**Поставленная цель 1**
Кто, согласно отрывку, задает вопрос «Что было бы, если бы?»?

**Отрывок**
Добавить в цитаты Настройки чтения

Страница 28 из 79



Что было бы, если бы? — задает вопрос С. Новиков. Совершенно точно, германский блок был бы побежден до 1917 г., Россия в числе основных стран-победительниц диктовала бы условия мира. Был бы контроль над проливами, союзные государства Восточной Европы, неизбежные аграрные преобразования, бурный рост промышленности, расцвет наук и культуры. Миллионы людей не погибли бы в Гражданскую, не отдали бы свои труд и талант другим странам, не было бы нацизма и фашизма, рожденных противостоянием идеологий[112].

Но все эти альтернативы слишком уж носят неопределенный характер.

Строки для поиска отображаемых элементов
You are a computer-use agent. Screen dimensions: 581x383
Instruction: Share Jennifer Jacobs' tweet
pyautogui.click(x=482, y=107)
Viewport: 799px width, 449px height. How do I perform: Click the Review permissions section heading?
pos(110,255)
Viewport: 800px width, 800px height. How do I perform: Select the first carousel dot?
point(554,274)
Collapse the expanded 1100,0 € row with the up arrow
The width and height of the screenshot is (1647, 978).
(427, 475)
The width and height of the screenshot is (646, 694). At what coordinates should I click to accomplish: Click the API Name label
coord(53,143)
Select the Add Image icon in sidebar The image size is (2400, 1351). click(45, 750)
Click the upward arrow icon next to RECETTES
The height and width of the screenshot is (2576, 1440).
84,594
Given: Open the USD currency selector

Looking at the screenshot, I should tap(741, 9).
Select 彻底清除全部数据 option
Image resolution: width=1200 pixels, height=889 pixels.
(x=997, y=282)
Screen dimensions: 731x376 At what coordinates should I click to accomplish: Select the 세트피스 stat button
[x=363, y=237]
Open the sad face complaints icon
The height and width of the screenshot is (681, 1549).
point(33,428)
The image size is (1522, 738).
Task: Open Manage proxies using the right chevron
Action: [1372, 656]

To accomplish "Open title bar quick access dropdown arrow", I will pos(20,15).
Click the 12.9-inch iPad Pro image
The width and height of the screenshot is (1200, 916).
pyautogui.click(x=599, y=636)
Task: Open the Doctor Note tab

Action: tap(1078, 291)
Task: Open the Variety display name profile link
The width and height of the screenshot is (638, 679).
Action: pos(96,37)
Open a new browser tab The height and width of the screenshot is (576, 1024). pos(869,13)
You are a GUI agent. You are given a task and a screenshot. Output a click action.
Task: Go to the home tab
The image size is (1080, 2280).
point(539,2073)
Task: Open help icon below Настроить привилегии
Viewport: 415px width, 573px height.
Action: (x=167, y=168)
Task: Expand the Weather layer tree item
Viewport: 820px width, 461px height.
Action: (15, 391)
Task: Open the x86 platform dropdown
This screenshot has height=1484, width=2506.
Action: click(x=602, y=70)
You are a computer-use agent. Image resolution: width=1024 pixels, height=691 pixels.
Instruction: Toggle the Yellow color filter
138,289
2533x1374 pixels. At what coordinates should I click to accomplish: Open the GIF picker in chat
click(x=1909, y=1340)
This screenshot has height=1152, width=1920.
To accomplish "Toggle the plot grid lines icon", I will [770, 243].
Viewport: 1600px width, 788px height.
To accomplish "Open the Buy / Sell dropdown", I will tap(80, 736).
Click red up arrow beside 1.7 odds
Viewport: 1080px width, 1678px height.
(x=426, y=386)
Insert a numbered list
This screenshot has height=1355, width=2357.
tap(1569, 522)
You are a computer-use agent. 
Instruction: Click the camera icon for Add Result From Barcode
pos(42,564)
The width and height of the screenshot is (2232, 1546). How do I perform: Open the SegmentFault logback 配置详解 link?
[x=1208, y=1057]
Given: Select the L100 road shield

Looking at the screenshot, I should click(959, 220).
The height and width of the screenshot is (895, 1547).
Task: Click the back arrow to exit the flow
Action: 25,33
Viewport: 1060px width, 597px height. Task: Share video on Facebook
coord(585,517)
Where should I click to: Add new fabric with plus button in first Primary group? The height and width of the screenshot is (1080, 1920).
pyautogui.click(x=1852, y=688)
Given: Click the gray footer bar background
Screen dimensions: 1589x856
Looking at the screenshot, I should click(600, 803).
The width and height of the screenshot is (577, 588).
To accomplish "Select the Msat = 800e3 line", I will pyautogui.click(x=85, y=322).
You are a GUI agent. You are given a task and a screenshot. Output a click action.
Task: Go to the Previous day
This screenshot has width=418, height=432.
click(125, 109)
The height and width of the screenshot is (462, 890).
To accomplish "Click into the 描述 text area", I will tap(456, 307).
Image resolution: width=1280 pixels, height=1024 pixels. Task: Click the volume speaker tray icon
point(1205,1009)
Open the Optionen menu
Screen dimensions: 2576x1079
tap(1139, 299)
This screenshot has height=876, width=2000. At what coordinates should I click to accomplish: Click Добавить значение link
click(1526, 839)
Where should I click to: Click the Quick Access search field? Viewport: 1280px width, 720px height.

**Поставленная цель 2**
Представьте строки данных в виде CSV с двумя столбцами «запрос» и «ответ», начиная со строки, содержащей "You are a computer-use agent. Image", и заканчивая строкой, содержащей "click(x=1909, y=1340)". На каждую пару текста и ответа отведите одну строку CSV, каждое значение поместите в отдельное поле в кавычках, а переносы строк замените пробелами.

**Письменный ответ 1**
С. Новиков.

**Письменный ответ 2**
запрос,ответ
"You are a computer-use agent. Image resolution: width=1024 pixels, height=691 pixels. Instruction: Toggle the Yellow color filter","138,289"
"2533x1374 pixels. At what coordinates should I click to accomplish: Open the GIF picker in chat","click(x=1909, y=1340)"